> **WHAT IS BEING ASKED**: Copy out the entries below exactly as they stand, but only from the line containing "Task: Open the Formulare" through the line containing "Given: Select the Pad Woon Sen dish".

> **INPUT FOR THIS TASK**:
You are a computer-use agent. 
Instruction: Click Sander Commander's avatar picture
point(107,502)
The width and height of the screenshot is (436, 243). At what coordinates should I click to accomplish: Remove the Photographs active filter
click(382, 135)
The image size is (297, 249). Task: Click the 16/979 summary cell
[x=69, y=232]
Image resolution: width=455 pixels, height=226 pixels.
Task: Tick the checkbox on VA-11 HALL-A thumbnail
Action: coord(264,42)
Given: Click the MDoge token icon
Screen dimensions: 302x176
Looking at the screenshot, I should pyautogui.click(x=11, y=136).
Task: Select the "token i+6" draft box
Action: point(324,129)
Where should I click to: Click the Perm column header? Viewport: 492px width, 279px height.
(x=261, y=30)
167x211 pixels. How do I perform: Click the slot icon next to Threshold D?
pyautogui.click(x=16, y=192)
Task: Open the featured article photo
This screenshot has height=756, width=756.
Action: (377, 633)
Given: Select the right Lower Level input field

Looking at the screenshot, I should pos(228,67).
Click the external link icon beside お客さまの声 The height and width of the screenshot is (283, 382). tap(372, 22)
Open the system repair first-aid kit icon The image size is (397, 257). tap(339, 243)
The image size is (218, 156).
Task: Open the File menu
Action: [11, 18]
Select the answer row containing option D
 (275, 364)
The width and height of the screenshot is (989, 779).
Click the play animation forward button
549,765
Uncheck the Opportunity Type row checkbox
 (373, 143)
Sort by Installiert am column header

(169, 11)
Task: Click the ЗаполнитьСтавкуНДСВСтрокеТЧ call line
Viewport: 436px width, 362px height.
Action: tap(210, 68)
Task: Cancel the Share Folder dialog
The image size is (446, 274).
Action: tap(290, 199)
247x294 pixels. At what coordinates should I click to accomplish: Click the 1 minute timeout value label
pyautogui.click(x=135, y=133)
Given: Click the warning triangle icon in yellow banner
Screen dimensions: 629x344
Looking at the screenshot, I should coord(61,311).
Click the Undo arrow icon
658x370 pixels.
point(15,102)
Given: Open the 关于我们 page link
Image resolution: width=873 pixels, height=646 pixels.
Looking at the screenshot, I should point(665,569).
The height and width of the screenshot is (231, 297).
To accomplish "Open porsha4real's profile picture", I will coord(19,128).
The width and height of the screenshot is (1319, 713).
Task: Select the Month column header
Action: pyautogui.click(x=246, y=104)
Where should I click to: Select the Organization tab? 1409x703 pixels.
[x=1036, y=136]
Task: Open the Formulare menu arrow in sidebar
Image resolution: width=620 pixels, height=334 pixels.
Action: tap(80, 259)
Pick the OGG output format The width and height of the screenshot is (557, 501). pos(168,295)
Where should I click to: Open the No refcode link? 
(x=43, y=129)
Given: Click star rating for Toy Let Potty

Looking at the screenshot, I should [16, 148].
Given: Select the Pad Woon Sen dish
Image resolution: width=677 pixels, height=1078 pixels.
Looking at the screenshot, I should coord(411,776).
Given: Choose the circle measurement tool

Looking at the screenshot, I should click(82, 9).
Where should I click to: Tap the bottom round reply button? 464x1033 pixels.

> **OUTPUT OF THE EXERCISE**:
Task: Open the Formulare menu arrow in sidebar
Image resolution: width=620 pixels, height=334 pixels.
Action: tap(80, 259)
Pick the OGG output format The width and height of the screenshot is (557, 501). pos(168,295)
Where should I click to: Open the No refcode link? 
(x=43, y=129)
Given: Click star rating for Toy Let Potty

Looking at the screenshot, I should [16, 148].
Given: Select the Pad Woon Sen dish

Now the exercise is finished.